Based on the results in the REVEL study showing the improved survival of NSCLC patients receiving ramucirumab plus docetaxel who had progressed during or after first-line platinum-based chemotherapy as compared with placebo plus docetaxel [39], ramucirumab has been favorably used with docetaxel. In the phase III RELAY study, the incidence of ILD was reported to be lower in the ramucirumab plus erlotinib arm than in the placebo plus erlotinib arm [40]. Similarly, in the phase III NEJ026 trial, no patients developed ILD in the bevacizumab (an anti-VEGF monoclonal antibody) plus erlotinib arm, compared with 4% in the erlotinib monotherapy arm [41]. The incidence of ILD was also reported to be lower in the osimertinib plus bevacizumab arm (3%) than in the osimertinib monotherapy arm (18%) in the randomized phase II WJOG9717L study [42]. Furthermore, bevacizumab might potentially prevent the development of acute exacerbation of ILD in patients with nonsquamous NSCLC [43]. However, although the incidence of docetaxel-induced ILD was numerically higher in the post-ICI group than in the ICI-naïve group in the present study, NSCLC patients receiving docetaxel were more frequently treated with concomitant VEGF/VEGFR inhibitors in the post-ICI setting (60.7% vs 25.5%; Table 3). Given the potential of VEGF/VEGFR inhibitors to inhibit the development of DIILD, we adjusted this imbalance by propensity score matching. Additionally, in our study no patients with NSCLC received nintedanib, an intracellular inhibitor that targets multiple tyrosine kinases including VEGF, FGF, and PDGF receptors [44], in combination with docetaxel, because this combination therapy has yet to be approved in Japan. Whether antiangiogenic agents possess a protective ability against docetaxel-induced ILD, particularly in the post-ICI setting, warrants further study.

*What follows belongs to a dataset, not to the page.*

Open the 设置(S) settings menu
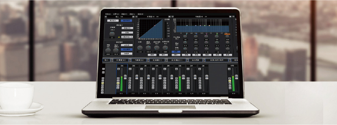 [x=116, y=14]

There are several limitations of this study. This was a retrospective study conducted at a single center. However, it would be difficult to prospectively compare the incidence of DIILD according to the presence of prior immunotherapy in the current IO era. The variable duration of prior ICI therapy in this study should also be acknowledged. Whether dose or duration of prior ICI therapy is associated with an increased risk of post-ICI DIILD requires larger, prospective studies. Another limitation is the relatively small numbers of individual cancer types. In addition, a small number of DIILD events (N = 4) in the ICI-naïve NSCLC cohort precludes solid comparisons between post-ICI and ICI-naïve patients, particularly after matching. Furthermore, the proportions of concomitant use of VEGF/VEGFR inhibitors with docetaxel in NSCLC patients were not balanced between the post-ICI and ICI-naïve groups, likely because of the proximity of the approval dates of ramucirumab and ICIs. Nevertheless, we attempted to eliminate bias in the patient selection using a propensity score matching method. Finally, the true causative relationships of identified agents with ILD were hardly to be proved, particularly considering the specific background in this study as the post-ICI setting where ICIs as well as other agents used in prior treatment lines should have played some roles for the development of ILD.

Conclusions

Our results suggest that patients with lung cancer, compared with a range of other types of cancer, may uniquely have a high risk of developing DIILD in subsequent regimens after ICI treatment. Whether NSCLC patients are predisposed to an additional risk of docetaxel-induced ILD by prior ICIs should be addressed in further studies, because our findings are hypothesis-generating. Those studies, together with our results, would enable more accurate clinical risk–benefit assessment for DIILD in cancer patients who are due to receive subsequent systemic therapy after failure of ICIs.